Economists: pros, cons to raising the state fuel tax

By Phil Ciciora
Business & Law Editor, U of I News Bureau

CHAMPAIGN — After the precipitous drop in crude oil prices over the past nine months, some policymakers in Illinois have advocated raising the state’s excise tax on gasoline, which has remained unchanged at 19 cents per gallon since 1990.

Although increasing the gas tax might lead to a reduction both in the consumption of fuel and in a few other negative side effects like air pollution, it wouldn’t do much to address two of the biggest problems associated with driving: traffic congestion and traffic accidents, says a policy brief co-written by a team of University of Illinois economists.

Increasing the number of tolls, implementing “surge pricing” on highways during rush hour or taxing the number of miles traveled by vehicles might be a better overall solution, says the paper, which was co-written by Don Fullerton, the Gutgsell Professor of Finance; Julian Reif, a professor of finance and of economics; and Kaveh Nafari, a graduate student at Illinois.

While it may be the easiest fix to implement, as well as a surefire way to increase highway revenue, a higher gasoline tax wouldn’t mitigate the “negative externalities” associated with driving, the economists say.

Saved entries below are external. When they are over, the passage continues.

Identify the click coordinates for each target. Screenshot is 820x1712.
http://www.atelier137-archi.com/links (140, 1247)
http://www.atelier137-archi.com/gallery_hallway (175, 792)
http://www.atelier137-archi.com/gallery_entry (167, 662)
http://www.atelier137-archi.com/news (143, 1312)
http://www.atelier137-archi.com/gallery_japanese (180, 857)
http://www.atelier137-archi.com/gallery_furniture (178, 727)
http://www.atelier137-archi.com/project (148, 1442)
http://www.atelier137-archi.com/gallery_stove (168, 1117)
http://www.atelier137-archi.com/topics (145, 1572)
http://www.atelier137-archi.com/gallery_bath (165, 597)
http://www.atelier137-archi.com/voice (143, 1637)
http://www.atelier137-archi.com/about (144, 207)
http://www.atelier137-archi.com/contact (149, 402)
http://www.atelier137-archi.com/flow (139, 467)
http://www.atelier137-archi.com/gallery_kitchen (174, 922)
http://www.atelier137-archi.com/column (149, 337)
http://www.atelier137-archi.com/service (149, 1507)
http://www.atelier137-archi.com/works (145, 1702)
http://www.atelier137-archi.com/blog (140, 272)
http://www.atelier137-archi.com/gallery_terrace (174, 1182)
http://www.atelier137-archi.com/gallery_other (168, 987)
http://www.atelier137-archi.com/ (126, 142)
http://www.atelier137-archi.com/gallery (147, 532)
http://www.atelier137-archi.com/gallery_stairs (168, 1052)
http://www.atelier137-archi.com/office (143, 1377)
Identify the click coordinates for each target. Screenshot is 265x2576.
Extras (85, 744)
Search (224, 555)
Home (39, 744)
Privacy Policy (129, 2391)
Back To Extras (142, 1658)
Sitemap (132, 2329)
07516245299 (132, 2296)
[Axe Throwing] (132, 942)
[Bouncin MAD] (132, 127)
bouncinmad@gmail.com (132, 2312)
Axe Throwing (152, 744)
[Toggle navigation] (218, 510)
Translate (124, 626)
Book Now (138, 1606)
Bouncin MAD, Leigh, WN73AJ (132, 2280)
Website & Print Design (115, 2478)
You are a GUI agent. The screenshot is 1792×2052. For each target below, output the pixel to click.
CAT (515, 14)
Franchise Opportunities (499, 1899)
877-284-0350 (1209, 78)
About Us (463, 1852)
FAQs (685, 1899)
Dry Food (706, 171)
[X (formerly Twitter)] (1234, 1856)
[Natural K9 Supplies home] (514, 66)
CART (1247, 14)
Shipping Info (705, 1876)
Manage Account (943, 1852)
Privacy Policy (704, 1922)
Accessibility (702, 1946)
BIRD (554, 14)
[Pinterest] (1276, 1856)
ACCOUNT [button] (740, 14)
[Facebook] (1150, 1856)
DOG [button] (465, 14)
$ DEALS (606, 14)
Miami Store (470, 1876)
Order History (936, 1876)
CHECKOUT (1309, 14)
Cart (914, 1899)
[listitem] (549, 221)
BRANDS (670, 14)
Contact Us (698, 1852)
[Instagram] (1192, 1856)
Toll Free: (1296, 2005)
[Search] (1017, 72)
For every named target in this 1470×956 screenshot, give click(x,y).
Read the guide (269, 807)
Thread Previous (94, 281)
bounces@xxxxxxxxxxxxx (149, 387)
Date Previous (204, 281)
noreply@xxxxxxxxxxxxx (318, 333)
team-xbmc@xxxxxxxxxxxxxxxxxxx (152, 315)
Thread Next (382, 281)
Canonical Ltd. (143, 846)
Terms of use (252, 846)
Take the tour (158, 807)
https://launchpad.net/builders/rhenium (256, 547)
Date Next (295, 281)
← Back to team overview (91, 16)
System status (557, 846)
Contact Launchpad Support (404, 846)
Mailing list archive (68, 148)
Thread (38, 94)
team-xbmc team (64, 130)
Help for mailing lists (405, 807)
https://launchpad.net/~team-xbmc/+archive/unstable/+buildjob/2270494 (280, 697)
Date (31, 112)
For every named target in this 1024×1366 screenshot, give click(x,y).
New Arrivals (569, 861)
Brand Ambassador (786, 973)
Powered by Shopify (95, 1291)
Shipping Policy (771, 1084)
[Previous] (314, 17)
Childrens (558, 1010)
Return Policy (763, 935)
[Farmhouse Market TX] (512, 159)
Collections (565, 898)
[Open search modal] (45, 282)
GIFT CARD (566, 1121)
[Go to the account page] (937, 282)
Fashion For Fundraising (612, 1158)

“A gasoline tax affects the consumption of gasoline, not the driving itself,” said Fullerton, also an associate director of the U. of I.’s Institute of Government and Public Affairs. “Increasing the gas tax might encourage drivers to drive less or switch to more fuel-efficient cars, but the best way to reduce traffic congestion and traffic accidents is to tax driving directly.”

According to the study, the state could levy a tax on the number of miles driven based on annual odometer readings or some other technological means.

“This solution has the added benefit of taxing drivers in exact proportion to their benefits: the more you drive, the more you pay,” said Reif, also a faculty associate at the IGPA.

The state also could increase the number of tolls and the price for driving on tollway roads – or even institute “surge pricing” by varying the price of a toll by location and time of day, with a higher toll during congested rush-hour traffic.

“This would allow tolls to target congestion and traffic accidents more efficiently, and it encourages drivers to use roads when they are less congested,” said Fullerton, who along with Reif is a faculty associate with the Center for Business and Public Policy in the College of Business. “Moreover, the primary advantage of tolls is that they collect taxes from those who benefit the most from using highways.”

Another potential problem with the gasoline tax is that it is a regressive tax, rendering it “not an ideal solution” for policymakers who wish to collect taxes from those most able to pay.

“The gasoline tax is not the most efficient or effective way of taxing those who receive the most benefits from highways,” Fullerton said. “For example, drivers of plug-in hybrids derive the same benefits from the use of highways as drivers of gas-guzzlers, but the former will pay much less in gas taxes simply because they purchase less gas. But perhaps the biggest issue is that the poor spend a larger portion of their income on driving than the rich do. And so the poor would be unduly burdened by increasing the gas tax.”

According to the research, vehicle travel on interstate highways in Illinois increased 25 percent between 1990 and 2012, even though the state’s population only grew by 13 percent and lane miles by 11 percent.

“In short, the societal costs of driving have increased significantly, and, due to inflation, the drivers who are the main culprits of these negative externalities are actually paying less in the way of user fees like tolls and gasoline taxes,” Reif said.

The state of Illinois also has consistently spent more on highways than it has collected in highway-related revenue, Reif noted.

“State gasoline taxes provide only 15 percent of the total funds, which is down from 36 percent in 1994,” Fullerton said. “Since Illinois hasn’t raised the gas tax rate since 1990, revenue from the tax has declined in absolute terms over the past 25 years. That decline has been partially offset by revenue increases for tolls and, in some years, by motor vehicle taxes. But a large gap remains between total user tax revenue and total highway spending, and it has grown substantially in recent years.”

According to the authors, the gap is likely to continue to grow even larger in the future.

“First, real gasoline tax revenue is likely to continue decreasing due to inflation and the improved fuel efficiency of cars,” Reif said. “Second, highway spending will probably increase because the state’s infrastructure is in shambles. The American Society of Civil Engineering’s 2014 report card for Illinois infrastructure says that more than 40 percent of Illinois’ major roads are in ‘poor or mediocre condition’ and concludes that additional long-term funding sources will be required to pay for the repairs.”

Although a vehicle-miles-traveled tax and increased tolls would be quite feasible to implement with current technology, they would likely face significant political pushback from drivers accustomed to “free” roads.

The authors emphasized that, like the gasoline tax, a vehicle-miles-traveled tax and increased tolls would be regressive.

“However, for many drivers, a vehicle-miles-traveled tax would not differ substantially from a gasoline tax,” Fullerton said. “But if policymakers’ primary goal is to collect highway revenue from those with the ability to pay, the state’s best option might be to do nothing about it and use general revenues from the income tax to pay for roads. It all depends on what the endgame is for policymakers.”